Transcribe all of the following material line for line, without altering any character.

▶ **TASK INPUT**

=======

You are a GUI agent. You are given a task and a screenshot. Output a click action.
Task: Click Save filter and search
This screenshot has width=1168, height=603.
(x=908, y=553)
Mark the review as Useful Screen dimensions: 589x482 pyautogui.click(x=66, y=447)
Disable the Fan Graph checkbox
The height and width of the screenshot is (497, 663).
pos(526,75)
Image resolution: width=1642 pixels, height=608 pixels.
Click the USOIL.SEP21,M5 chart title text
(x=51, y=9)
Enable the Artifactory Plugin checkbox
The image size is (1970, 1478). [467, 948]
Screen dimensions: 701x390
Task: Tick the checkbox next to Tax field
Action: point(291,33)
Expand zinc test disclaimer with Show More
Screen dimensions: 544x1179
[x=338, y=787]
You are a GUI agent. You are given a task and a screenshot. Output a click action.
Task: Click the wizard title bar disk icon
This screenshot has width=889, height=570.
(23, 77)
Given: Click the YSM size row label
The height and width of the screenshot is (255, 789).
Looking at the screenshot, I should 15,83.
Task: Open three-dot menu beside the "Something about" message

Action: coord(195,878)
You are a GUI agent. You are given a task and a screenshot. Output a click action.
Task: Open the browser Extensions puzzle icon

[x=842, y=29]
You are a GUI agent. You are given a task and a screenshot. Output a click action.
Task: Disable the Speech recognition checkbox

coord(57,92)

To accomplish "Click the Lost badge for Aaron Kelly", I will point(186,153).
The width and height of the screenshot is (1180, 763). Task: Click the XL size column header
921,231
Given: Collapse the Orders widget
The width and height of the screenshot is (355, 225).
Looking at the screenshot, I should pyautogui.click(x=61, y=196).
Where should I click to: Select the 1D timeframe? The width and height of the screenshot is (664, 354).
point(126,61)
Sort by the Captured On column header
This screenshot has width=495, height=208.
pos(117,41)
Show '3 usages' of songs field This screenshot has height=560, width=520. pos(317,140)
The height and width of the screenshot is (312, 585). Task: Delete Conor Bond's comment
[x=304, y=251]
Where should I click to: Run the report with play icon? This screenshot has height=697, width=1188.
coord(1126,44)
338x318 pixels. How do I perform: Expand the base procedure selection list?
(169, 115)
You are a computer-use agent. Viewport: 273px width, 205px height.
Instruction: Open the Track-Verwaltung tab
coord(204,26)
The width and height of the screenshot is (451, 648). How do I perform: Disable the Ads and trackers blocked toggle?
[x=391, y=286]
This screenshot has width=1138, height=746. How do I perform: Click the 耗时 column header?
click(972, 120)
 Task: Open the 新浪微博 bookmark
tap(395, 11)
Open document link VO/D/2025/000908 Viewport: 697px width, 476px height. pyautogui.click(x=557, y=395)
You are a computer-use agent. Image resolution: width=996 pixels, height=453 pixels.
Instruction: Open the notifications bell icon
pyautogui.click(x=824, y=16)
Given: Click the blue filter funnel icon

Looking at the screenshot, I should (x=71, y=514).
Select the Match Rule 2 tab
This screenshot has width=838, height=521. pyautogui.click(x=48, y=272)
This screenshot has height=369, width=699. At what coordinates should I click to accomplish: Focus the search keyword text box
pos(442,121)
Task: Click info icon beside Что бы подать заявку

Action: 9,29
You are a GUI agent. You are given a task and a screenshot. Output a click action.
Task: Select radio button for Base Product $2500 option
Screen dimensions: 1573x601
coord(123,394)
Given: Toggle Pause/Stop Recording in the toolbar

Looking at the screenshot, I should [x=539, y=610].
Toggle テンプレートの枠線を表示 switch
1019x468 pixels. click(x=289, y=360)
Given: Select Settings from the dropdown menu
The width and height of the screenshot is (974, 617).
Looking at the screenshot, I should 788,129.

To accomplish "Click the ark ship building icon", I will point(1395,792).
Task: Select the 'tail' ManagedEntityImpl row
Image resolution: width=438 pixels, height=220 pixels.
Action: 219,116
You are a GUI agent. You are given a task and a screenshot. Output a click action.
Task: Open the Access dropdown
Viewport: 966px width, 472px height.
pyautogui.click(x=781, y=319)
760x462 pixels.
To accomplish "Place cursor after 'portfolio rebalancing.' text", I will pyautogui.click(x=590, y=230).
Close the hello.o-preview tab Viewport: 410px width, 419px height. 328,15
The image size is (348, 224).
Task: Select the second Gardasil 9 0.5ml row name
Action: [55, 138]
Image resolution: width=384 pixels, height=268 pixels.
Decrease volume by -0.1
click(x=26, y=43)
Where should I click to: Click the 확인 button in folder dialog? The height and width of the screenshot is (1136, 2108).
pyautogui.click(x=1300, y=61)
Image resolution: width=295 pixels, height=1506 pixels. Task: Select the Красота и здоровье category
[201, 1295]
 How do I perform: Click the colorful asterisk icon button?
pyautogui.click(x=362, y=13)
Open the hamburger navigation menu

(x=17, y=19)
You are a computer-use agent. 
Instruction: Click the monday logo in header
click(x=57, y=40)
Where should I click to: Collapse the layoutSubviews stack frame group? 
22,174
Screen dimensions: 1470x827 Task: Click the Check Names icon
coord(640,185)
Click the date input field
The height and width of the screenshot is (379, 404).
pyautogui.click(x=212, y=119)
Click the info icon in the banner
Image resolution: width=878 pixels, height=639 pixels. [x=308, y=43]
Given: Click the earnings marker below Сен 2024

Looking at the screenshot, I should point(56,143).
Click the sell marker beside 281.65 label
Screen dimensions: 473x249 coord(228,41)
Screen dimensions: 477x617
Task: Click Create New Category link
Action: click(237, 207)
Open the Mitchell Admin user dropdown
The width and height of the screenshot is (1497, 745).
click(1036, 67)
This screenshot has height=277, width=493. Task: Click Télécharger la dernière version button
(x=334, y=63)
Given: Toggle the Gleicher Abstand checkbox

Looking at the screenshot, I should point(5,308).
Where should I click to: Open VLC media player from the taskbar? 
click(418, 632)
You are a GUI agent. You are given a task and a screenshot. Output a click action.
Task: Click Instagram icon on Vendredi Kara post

=======

▶ **PROBLEM SOLUTION**
You are a GUI agent. You are given a task and a screenshot. Output a click action.
Task: Click Save filter and search
This screenshot has width=1168, height=603.
(x=908, y=553)
Mark the review as Useful Screen dimensions: 589x482 pyautogui.click(x=66, y=447)
Disable the Fan Graph checkbox
The height and width of the screenshot is (497, 663).
pos(526,75)
Image resolution: width=1642 pixels, height=608 pixels.
Click the USOIL.SEP21,M5 chart title text
(x=51, y=9)
Enable the Artifactory Plugin checkbox
The image size is (1970, 1478). [467, 948]
Screen dimensions: 701x390
Task: Tick the checkbox next to Tax field
Action: point(291,33)
Expand zinc test disclaimer with Show More
Screen dimensions: 544x1179
[x=338, y=787]
You are a GUI agent. You are given a task and a screenshot. Output a click action.
Task: Click the wizard title bar disk icon
This screenshot has width=889, height=570.
(23, 77)
Given: Click the YSM size row label
The height and width of the screenshot is (255, 789).
Looking at the screenshot, I should 15,83.
Task: Open three-dot menu beside the "Something about" message

Action: coord(195,878)
You are a GUI agent. You are given a task and a screenshot. Output a click action.
Task: Open the browser Extensions puzzle icon

[x=842, y=29]
You are a GUI agent. You are given a task and a screenshot. Output a click action.
Task: Disable the Speech recognition checkbox

coord(57,92)

To accomplish "Click the Lost badge for Aaron Kelly", I will point(186,153).
The width and height of the screenshot is (1180, 763). Task: Click the XL size column header
921,231
Given: Collapse the Orders widget
The width and height of the screenshot is (355, 225).
Looking at the screenshot, I should pyautogui.click(x=61, y=196).
Where should I click to: Select the 1D timeframe? The width and height of the screenshot is (664, 354).
point(126,61)
Sort by the Captured On column header
This screenshot has width=495, height=208.
pos(117,41)
Show '3 usages' of songs field This screenshot has height=560, width=520. pos(317,140)
The height and width of the screenshot is (312, 585). Task: Delete Conor Bond's comment
[x=304, y=251]
Where should I click to: Run the report with play icon? This screenshot has height=697, width=1188.
coord(1126,44)
338x318 pixels. How do I perform: Expand the base procedure selection list?
(169, 115)
You are a computer-use agent. Viewport: 273px width, 205px height.
Instruction: Open the Track-Verwaltung tab
coord(204,26)
The width and height of the screenshot is (451, 648). How do I perform: Disable the Ads and trackers blocked toggle?
[x=391, y=286]
This screenshot has width=1138, height=746. How do I perform: Click the 耗时 column header?
click(972, 120)
 Task: Open the 新浪微博 bookmark
tap(395, 11)
Open document link VO/D/2025/000908 Viewport: 697px width, 476px height. pyautogui.click(x=557, y=395)
You are a computer-use agent. Image resolution: width=996 pixels, height=453 pixels.
Instruction: Open the notifications bell icon
pyautogui.click(x=824, y=16)
Given: Click the blue filter funnel icon

Looking at the screenshot, I should (x=71, y=514).
Select the Match Rule 2 tab
This screenshot has width=838, height=521. pyautogui.click(x=48, y=272)
This screenshot has height=369, width=699. At what coordinates should I click to accomplish: Focus the search keyword text box
pos(442,121)
Task: Click info icon beside Что бы подать заявку

Action: 9,29
You are a GUI agent. You are given a task and a screenshot. Output a click action.
Task: Select radio button for Base Product $2500 option
Screen dimensions: 1573x601
coord(123,394)
Given: Toggle Pause/Stop Recording in the toolbar

Looking at the screenshot, I should [x=539, y=610].
Toggle テンプレートの枠線を表示 switch
1019x468 pixels. click(x=289, y=360)
Given: Select Settings from the dropdown menu
The width and height of the screenshot is (974, 617).
Looking at the screenshot, I should 788,129.

To accomplish "Click the ark ship building icon", I will point(1395,792).
Task: Select the 'tail' ManagedEntityImpl row
Image resolution: width=438 pixels, height=220 pixels.
Action: 219,116
You are a GUI agent. You are given a task and a screenshot. Output a click action.
Task: Open the Access dropdown
Viewport: 966px width, 472px height.
pyautogui.click(x=781, y=319)
760x462 pixels.
To accomplish "Place cursor after 'portfolio rebalancing.' text", I will pyautogui.click(x=590, y=230).
Close the hello.o-preview tab Viewport: 410px width, 419px height. 328,15
The image size is (348, 224).
Task: Select the second Gardasil 9 0.5ml row name
Action: [55, 138]
Image resolution: width=384 pixels, height=268 pixels.
Decrease volume by -0.1
click(x=26, y=43)
Where should I click to: Click the 확인 button in folder dialog? The height and width of the screenshot is (1136, 2108).
pyautogui.click(x=1300, y=61)
Image resolution: width=295 pixels, height=1506 pixels. Task: Select the Красота и здоровье category
[201, 1295]
 How do I perform: Click the colorful asterisk icon button?
pyautogui.click(x=362, y=13)
Open the hamburger navigation menu

(x=17, y=19)
You are a computer-use agent. 
Instruction: Click the monday logo in header
click(x=57, y=40)
Where should I click to: Collapse the layoutSubviews stack frame group? 
22,174
Screen dimensions: 1470x827 Task: Click the Check Names icon
coord(640,185)
Click the date input field
The height and width of the screenshot is (379, 404).
pyautogui.click(x=212, y=119)
Click the info icon in the banner
Image resolution: width=878 pixels, height=639 pixels. [x=308, y=43]
Given: Click the earnings marker below Сен 2024

Looking at the screenshot, I should point(56,143).
Click the sell marker beside 281.65 label
Screen dimensions: 473x249 coord(228,41)
Screen dimensions: 477x617
Task: Click Create New Category link
Action: click(237, 207)
Open the Mitchell Admin user dropdown
The width and height of the screenshot is (1497, 745).
click(1036, 67)
This screenshot has height=277, width=493. Task: Click Télécharger la dernière version button
(x=334, y=63)
Given: Toggle the Gleicher Abstand checkbox

Looking at the screenshot, I should point(5,308).
Where should I click to: Open VLC media player from the taskbar? 
click(418, 632)
You are a GUI agent. You are given a task and a screenshot. Output a click action.
Task: Click Instagram icon on Vendredi Kara post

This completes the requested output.